As for Microsoft being perceived as "cooler", maybe it's because their parents
are all using Apple products (mine, well into their 50s, are MacBook and
iPhone users, and my 62 year old aunt is the same). Maybe it's something to do
with how they get hand-me-down devices and so associate Apple with two/three-
year-old tech.

Interesting though that they count 18 - 29 as "young adult". I'm 29 and
consider myself well over the technological hill compared to the
whippersnappers working in tech now.

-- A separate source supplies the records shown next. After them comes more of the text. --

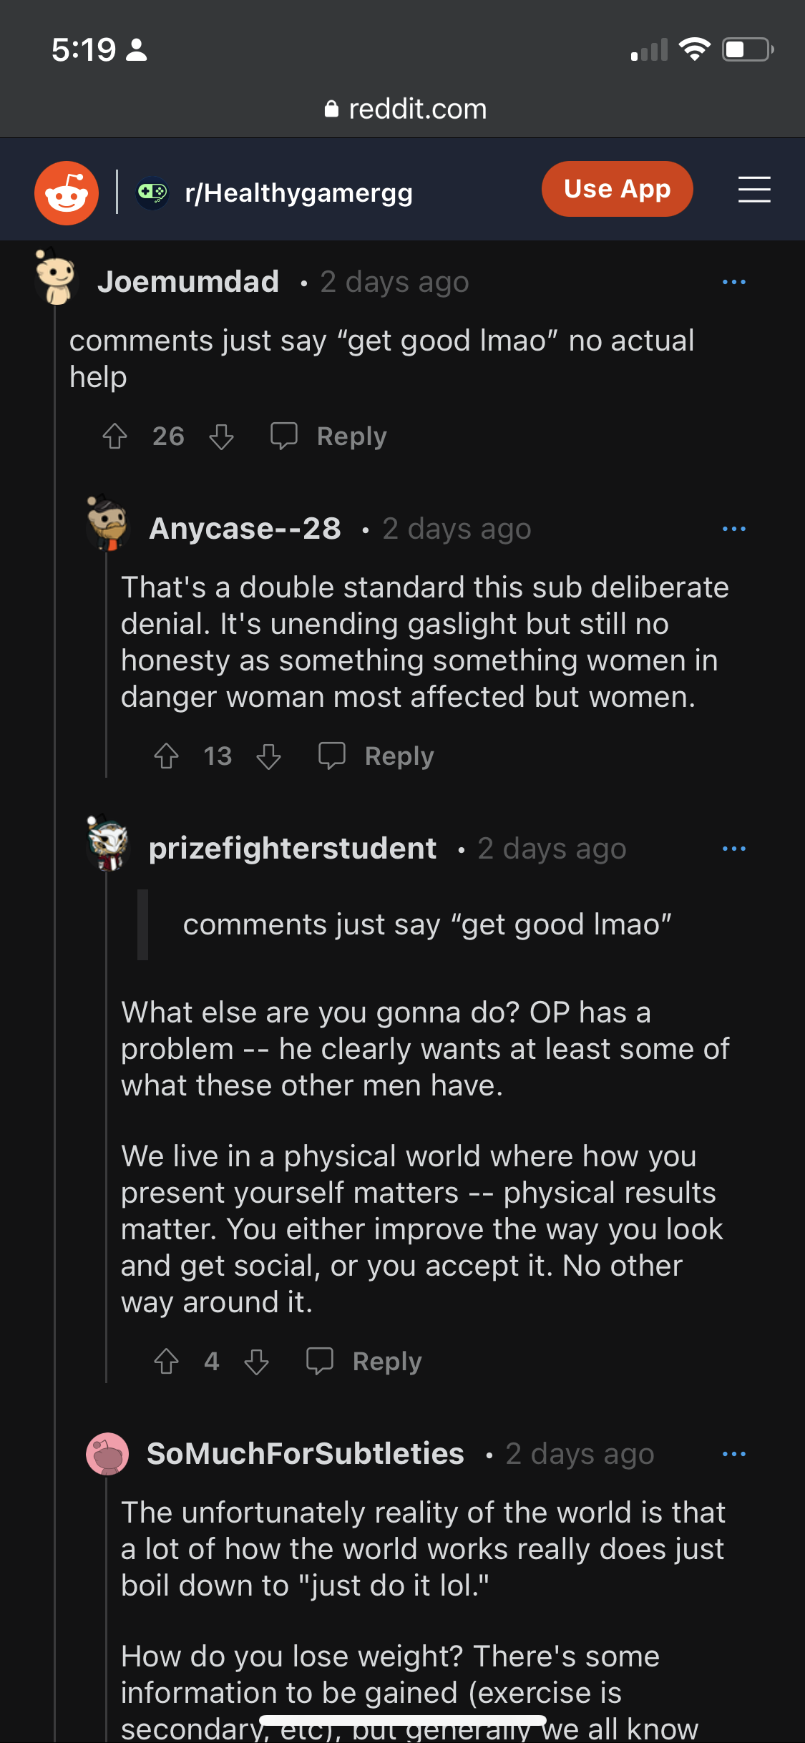Open the r/Healthygamergg subreddit link
The width and height of the screenshot is (805, 1743).
coord(298,193)
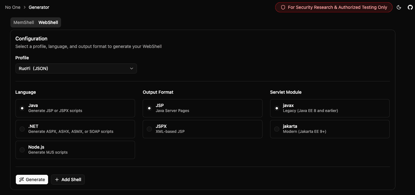Navigate back via the No One breadcrumb
The image size is (415, 195).
pos(13,7)
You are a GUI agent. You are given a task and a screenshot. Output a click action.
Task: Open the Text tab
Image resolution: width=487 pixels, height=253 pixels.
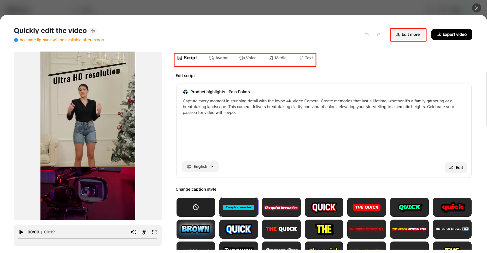[306, 58]
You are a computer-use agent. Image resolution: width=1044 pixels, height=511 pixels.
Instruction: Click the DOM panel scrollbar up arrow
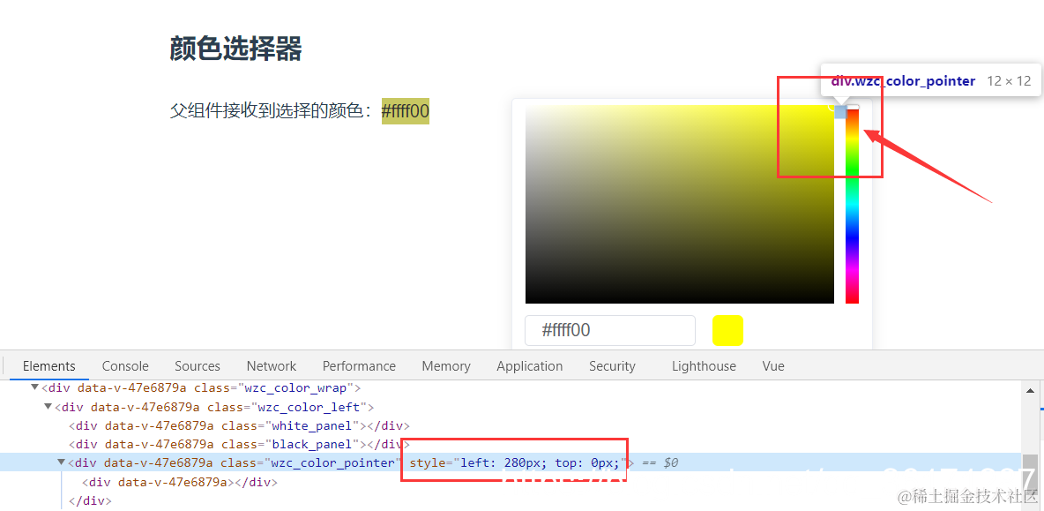coord(1030,390)
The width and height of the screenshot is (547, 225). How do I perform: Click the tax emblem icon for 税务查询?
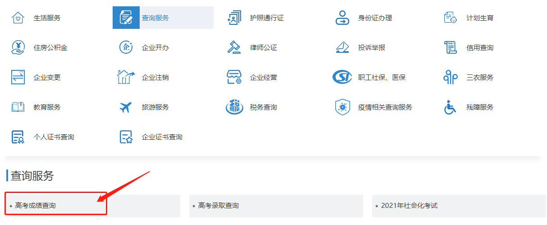(x=234, y=107)
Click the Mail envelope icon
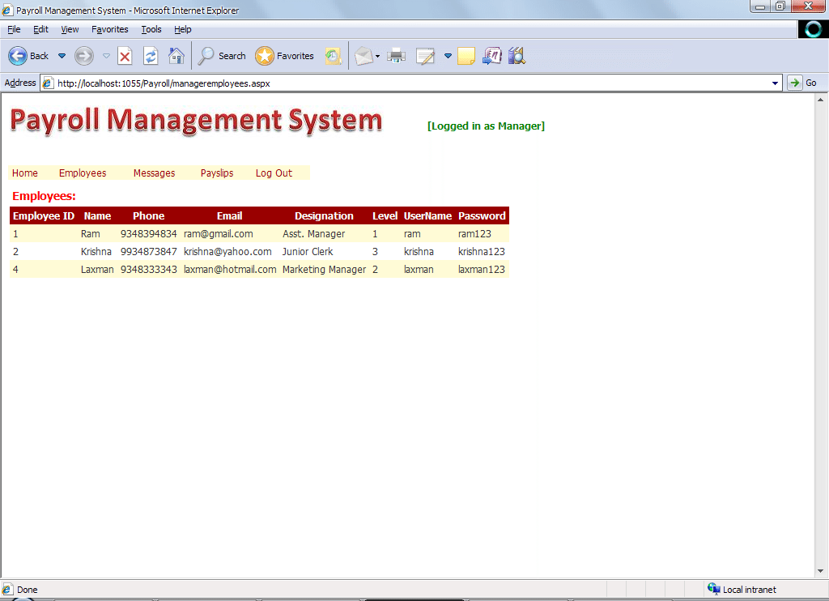This screenshot has width=829, height=601. (x=363, y=56)
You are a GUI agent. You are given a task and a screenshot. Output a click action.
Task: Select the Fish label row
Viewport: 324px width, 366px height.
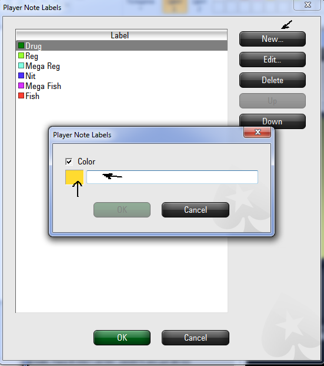pos(122,96)
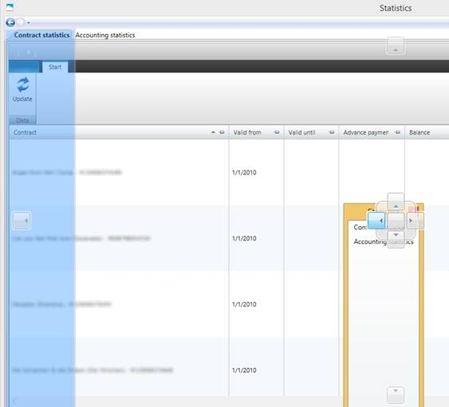Pin the Advance payment column
This screenshot has height=407, width=449.
click(x=398, y=132)
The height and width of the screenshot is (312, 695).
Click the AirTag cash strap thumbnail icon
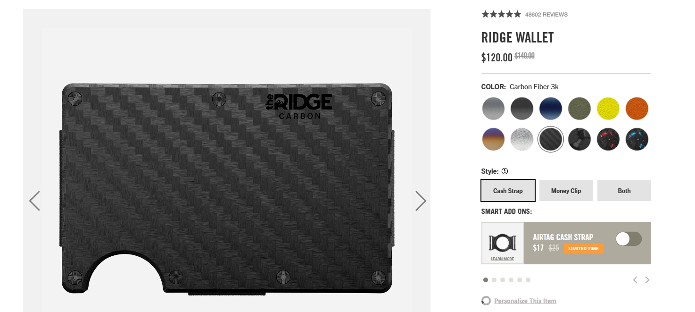point(503,243)
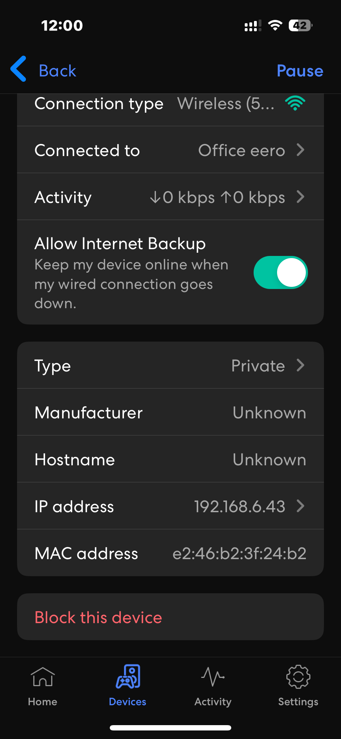Open the Home tab icon

tap(42, 677)

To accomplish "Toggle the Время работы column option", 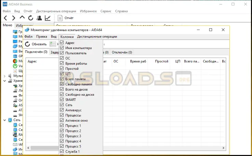I will pos(62,63).
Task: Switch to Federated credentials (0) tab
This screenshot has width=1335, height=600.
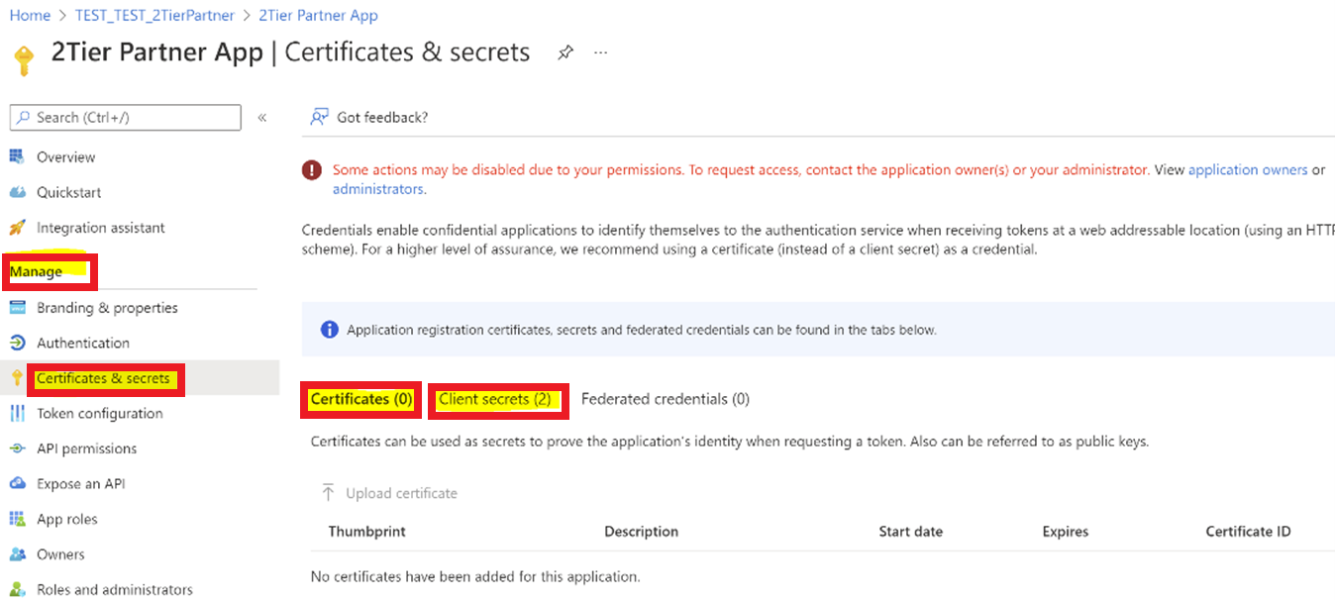Action: point(666,399)
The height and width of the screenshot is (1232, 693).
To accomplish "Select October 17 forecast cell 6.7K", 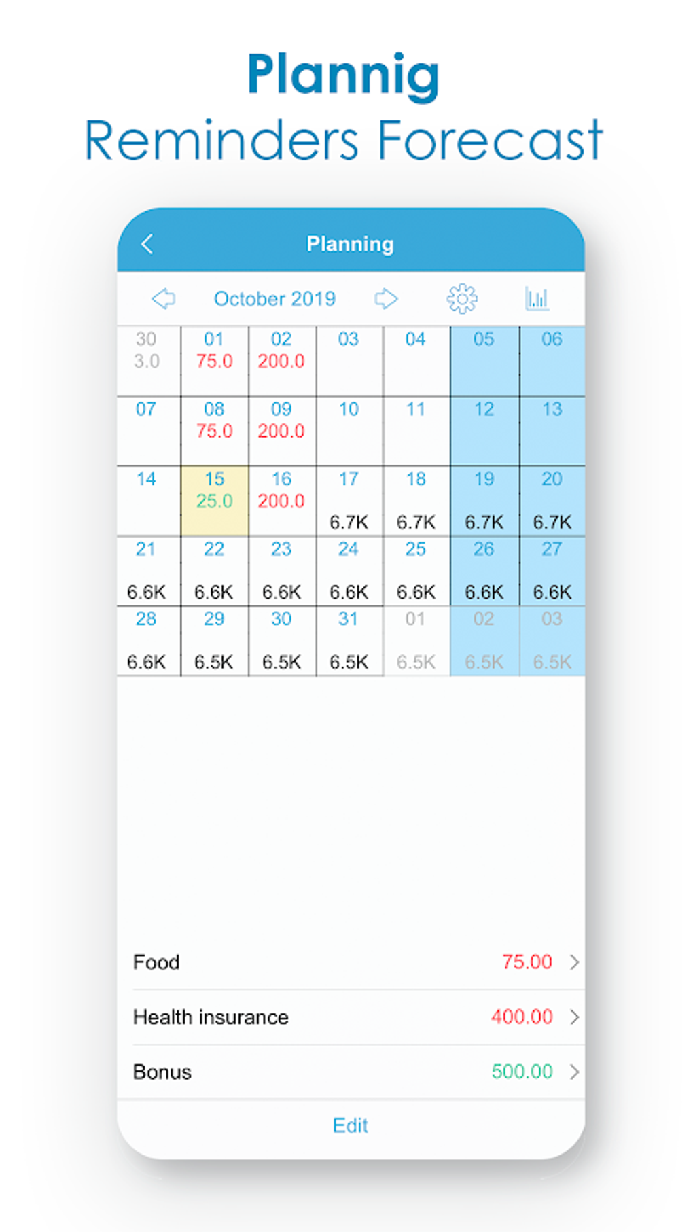I will pos(349,501).
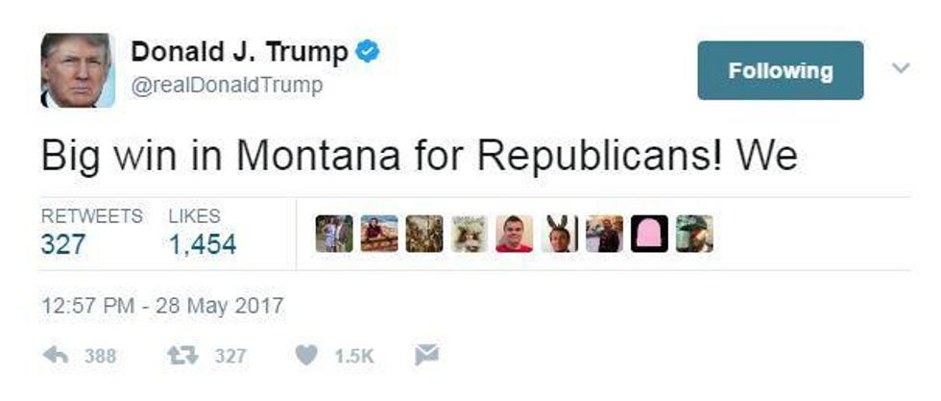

It also seems kind of pointless to ask 18
- 29 year olds what they consider "cool"; I'd have thought an age group like
13 - 18 would be more informative.

------
bonchibuji
'But Google Inc's Android brand did even better, with a full 70 percent giving
it the thumbs up.'

Always wondered how many of the Android users really knew that it's from
Google. Any stats?

There was even a great discussion about how Google was planning to kill the
Android brand. Maybe they have realized that people don't associate Google
with Android.

<http://news.ycombinator.com/item?id=5256888>

Edit: Added link

------
SlipperySlope
What would really be cool…

Build the windows UI On top of Linux and open-source the whole thing.

And for mobile, put Windows apps on android.